Because we want to run our own lives, making decisions contrary to God’s law, we experience His commands as the enemy. We think God’s law is what slavery looks like, because it interferes with our efforts to redefine what it means to be human. As creatures we can only create frustration & fear with our futile, fatal efforts to redesign our humanity according to our own foolish plans. It only makes sense to enjoy God’s gift of the true design for human living. We think God’s law is what slavery looks like & we think God’s good news is for chumps who are taken advantage of. This is what Dietrich Bonhoeffer had to say about the Gospel:
“The Word of God in its weakness takes the risk of meeting the scorn of men & being rejected. There are hearts which are hardened & doors which are closed to God’s Word. Yet that Word recognizes opposition when it meets it & is prepared to suffer. It is a hard lesson, but a true one, the gospel, unlike ideology, reckons with impossibilities.”
The Ten Commandments are an impossibility for us, that Christ needs to fulfill on our behalf, & to save us from. Taking the message of God’s mercy into our sin hardened world will cause us to get hurt, but not just out there. Even in here, among our fellow church members & among our own family members. The good news of forgiveness is often dismissed as weakness.

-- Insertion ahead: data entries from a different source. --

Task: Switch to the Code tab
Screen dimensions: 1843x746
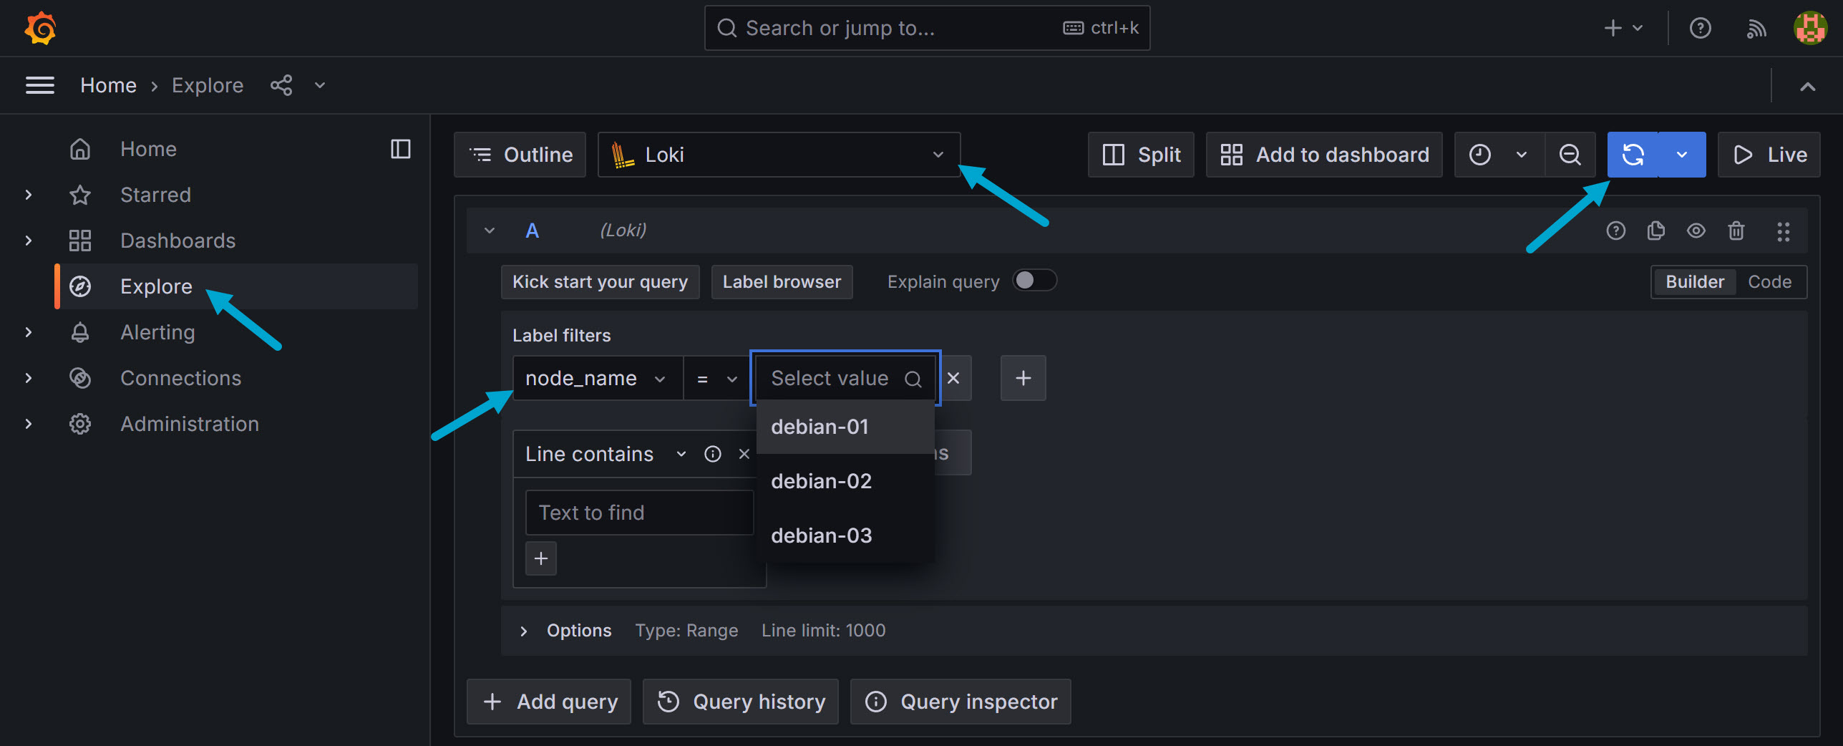Action: pyautogui.click(x=1769, y=281)
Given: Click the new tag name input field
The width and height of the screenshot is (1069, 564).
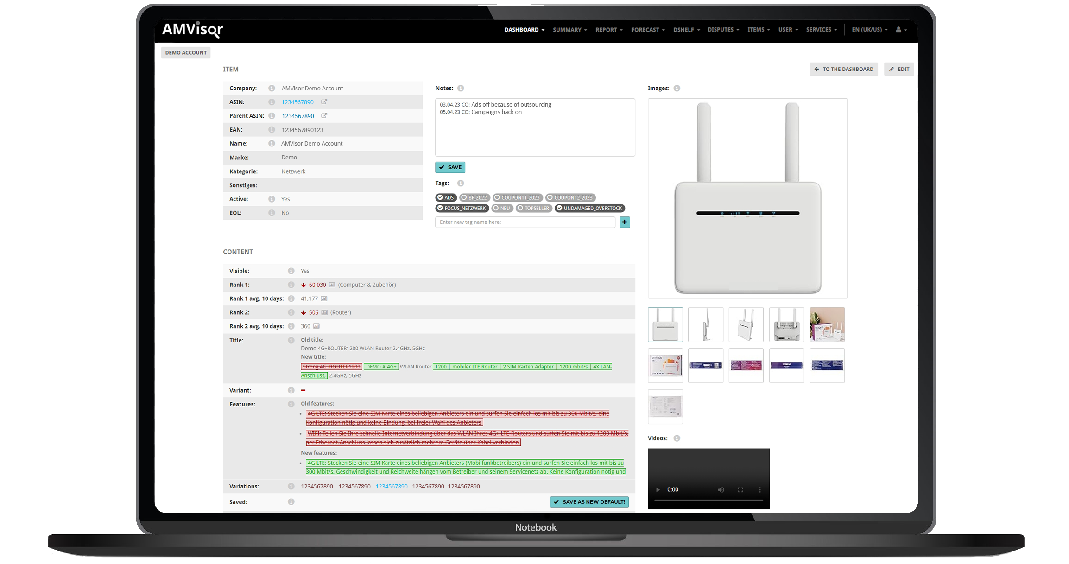Looking at the screenshot, I should click(525, 222).
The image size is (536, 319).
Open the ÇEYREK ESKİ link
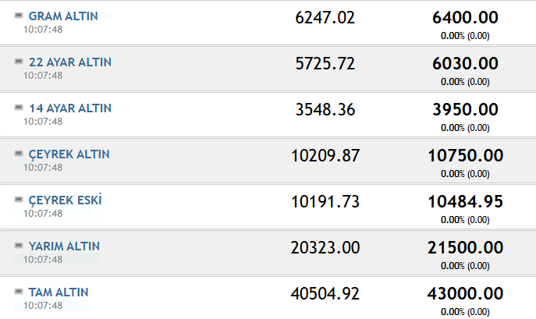[x=66, y=200]
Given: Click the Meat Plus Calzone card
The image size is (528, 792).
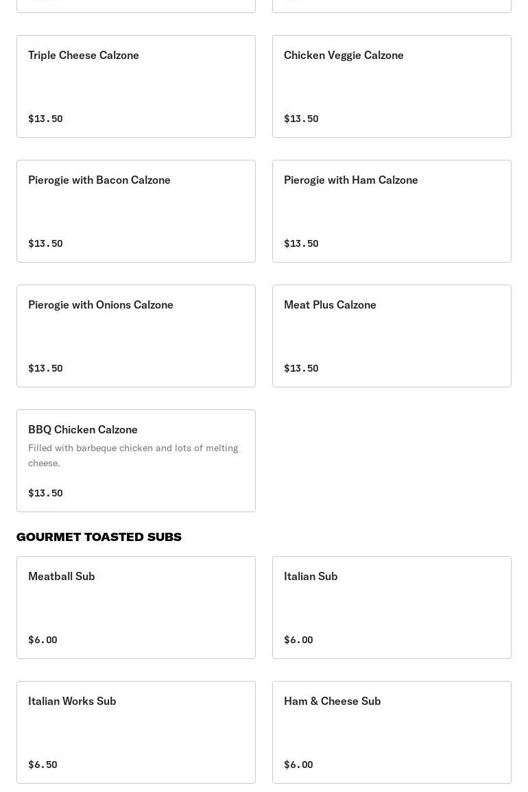Looking at the screenshot, I should 392,336.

The Ten Commandments do show us how to live, but we’re able to live the life that fulfills God’s design only through the liberating resurrection of our Savior, the Son of God. Luther’s approach to teaching the Christian faith incorporated those elements in this way:
We diagnose our sin through the Law, we receive healing, life & repentance through the Gospel, & with both we have a plan for living as a forgiven child of God.
In Exodus 20, God was making His covenant with the people whom He had freed from slavery in Egypt. He had claimed them, giving them this gift apart from anything they had done to earn this freedom. With God’s gift came His expectations. These expectations were also a good gift, a plan for enjoying their identity as His creatures & His children.

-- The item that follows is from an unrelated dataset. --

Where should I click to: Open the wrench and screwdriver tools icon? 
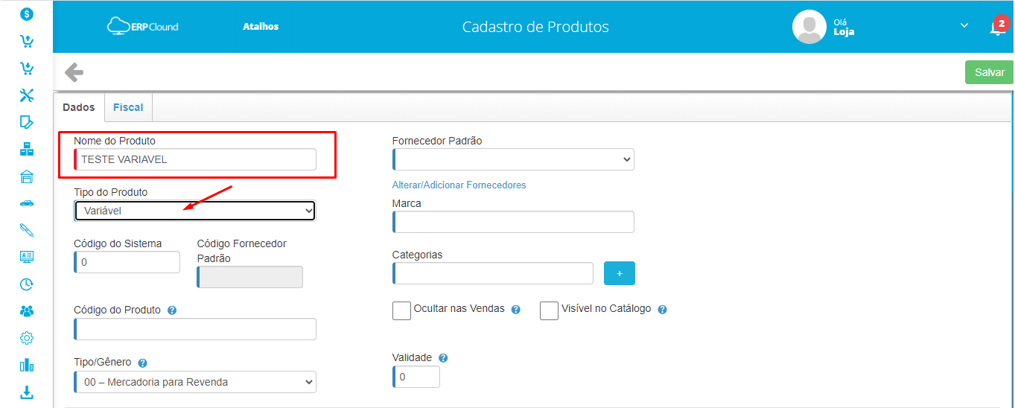click(27, 95)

Yahweh never faltered in the terms of His covenant with Moses, but the people of Israel did fail. At last, our Lord made the final covenant on the cross of Calvary. Jesus was there as fully God & fully man. He fulfilled both sides of the covenant. The difficult question is: “How do we live up to the expectations that come along with being in God’s family?” The answer is the focal point of Lent. We live a life of repentance in the grace & mercy of our heavenly Father. We are no longer slaves, but heirs of our heavenly Father.
The Law of God was meant to show us what true life is. The Gospel of Jesus Christ enables us to live that life & live it to the full. Amen.
Help us Your holy Law to learn, to mourn our sin & from it turn in faith to You & to Your Son & Holy Spirit, Three in One. Hear us, dear Father, when we pray for needed help from day to day that as Your children we may live, whom You baptized & so received. Lord, when we fall or go astray, absolve & lift us up, we pray; & through the Sacrament increase our faith till we depart in peace. Amen.
 Bonhoeffer, D., The Cost of Discipleship, (New York: Macmillan Publishing Co., Inc., 1963), p. 207.